By DPA
Ljubljana : Slovenia’s former prime minister and president,Janez Drnovsek, died Saturday after a long battle with cancer. He was 57.
Drnovsek was the man behind Slovenia’s transformation from a federal unit of the Communist Yugoslavia to a successful market-driven country that currently presides over the European Union.
He had served as Slovenia’s representative in Yugoslavia’s last collective presidency and was, as an outspoken critic of the federation, strongly disliked by the old-guard communists who considered the federation sacred.
After his country won a brief, 10-day war for independence from Yugoslavia in 1991, Drnovsek had served as its prime minister with only one brief interruption between 1992 and 2002, when he was elected to the stately position of the president.
During his term, which ended late in 2007, he navigated an amazing circle – from an efficient technocrat to a bread-baking vegan who flirted with Buddhism and was a preacher of the new way, living in a cottage instead of the presidential residence.
During the past five years, he quit his Liberal Democracy party and founded the Movement for Justice and Development, a non-political organisation that seeks to “raise human consciousness and make the world a better place”.

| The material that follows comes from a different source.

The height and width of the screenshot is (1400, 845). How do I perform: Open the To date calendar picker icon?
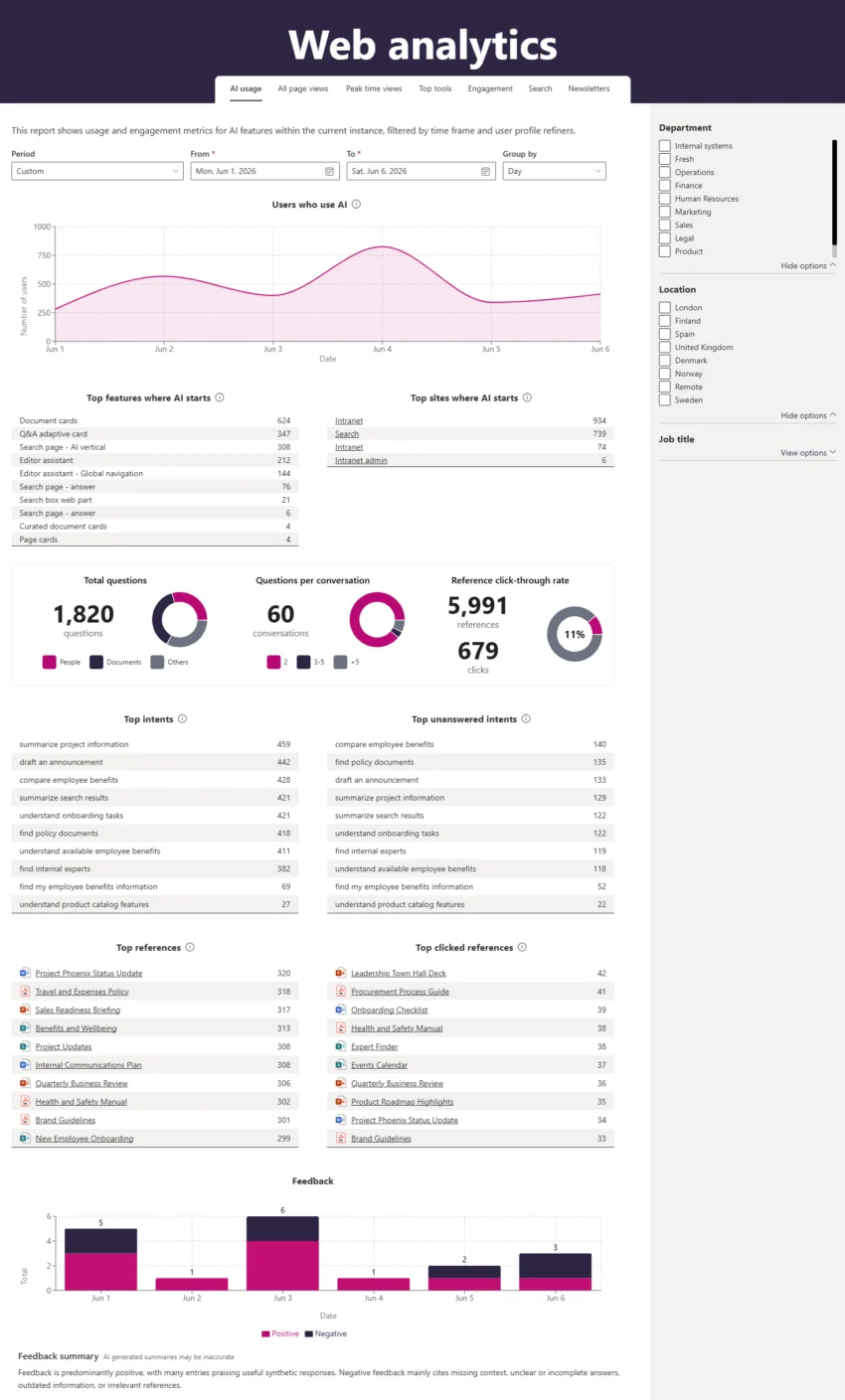485,171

In a bid to achieve his objective, he fought discrimination of marginalized ethnic groups such as the Roma and tried launching initiatives to resolve the problems of Darfur and Kosovo.
He had been diagnosed with cancer a long time ago and had to undergo kidney-removal surgery in 1999. Though the cancerous growth re-emerged two years later, he loudly denounced classical medicine and turned to alternative therapy and spirituality.
Drnovsek’s unpredictable turns had alienated him from the Slovenian political mainstream, but still endeared him to many ordinary Slovenians.